Croda: Com apoio da Fundação de Vigilância de Saúde do Estado do Amazonas, da Secretaria Municipal de Saúde de Manaus e da Organização Pan-Americana de Saúde (Opas), estou coordenando um projeto na Fiocruz para avaliar se a vacina ainda é efetiva para a nova variante justamente onde ela já predomina, que é Manaus. O estudo avalia a efetividade da vacina, no mundo real, se vai proteger ou não contra a P1, que é a nova variante brasileira. Acompanhamos trabalhadores da saúde, que tomaram a Coronavac, e idosos, que tomaram Coronavac e Oxford/ AstraZeneca. Será um dos primeiros locais para entender o impacto da nova variante em relação a uma campanha de vacinação em massa, para grupos prioritários. Este trabalho é fundamental para avaliar se a vacinação continua útil ou se é preciso fazer atualizações da vacina. Vamos fazer a primeira divulgação parcial esta semana, avaliando se a vacina é capaz de prevenir os sintomas e as infecções. Depois, vamos avançar para avaliar se previne internações e óbitos, por exemplo.

 

Valor: E a vacinação? Vê chance de aceleração do ritmo?

 

Croda: Há a promessa de chegada de um lote grande da vacina da Oxford/AstraZeneca em março. Além disso, o governo comprou 20 milhões de doses de Covaxin. Pode ser que até lá haja avanço na fase 3 de testes e na aprovação da Anvisa.
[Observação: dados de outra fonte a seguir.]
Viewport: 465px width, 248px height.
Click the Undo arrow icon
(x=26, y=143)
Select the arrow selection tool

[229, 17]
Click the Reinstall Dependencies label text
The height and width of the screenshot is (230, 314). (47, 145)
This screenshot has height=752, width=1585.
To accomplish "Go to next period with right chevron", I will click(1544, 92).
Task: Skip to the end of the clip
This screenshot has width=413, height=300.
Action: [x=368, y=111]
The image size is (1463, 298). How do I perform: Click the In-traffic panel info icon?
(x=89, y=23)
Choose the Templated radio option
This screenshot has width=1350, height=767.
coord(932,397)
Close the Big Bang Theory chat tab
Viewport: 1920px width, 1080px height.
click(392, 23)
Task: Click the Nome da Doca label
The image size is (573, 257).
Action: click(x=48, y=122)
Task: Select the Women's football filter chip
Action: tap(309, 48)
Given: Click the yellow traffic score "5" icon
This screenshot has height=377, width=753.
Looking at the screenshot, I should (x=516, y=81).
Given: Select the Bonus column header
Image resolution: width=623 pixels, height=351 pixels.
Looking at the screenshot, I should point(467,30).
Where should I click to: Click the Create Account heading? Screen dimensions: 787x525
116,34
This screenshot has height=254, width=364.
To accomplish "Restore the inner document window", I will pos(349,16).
Temos uma perspectiva de mais vacinas a partir de março, mas não está claro para mim em quanto vai aumentar o ritmo de vacinação. Tem muitas incertezas, muitos atrasos na entrega de doses, é uma questão em aberto. Mas sabemos da necessidade de o ritmo aumentar muito para conseguirmos vacinar todos os idosos e as pessoas com comorbidade, o que equivale a cerca de 25%, 30% da população brasileira. Nem chegamos a 5% ainda. Se tudo der certo, pode ser que acelere (o ritmo), mas tem vários “se” e é difícil prever.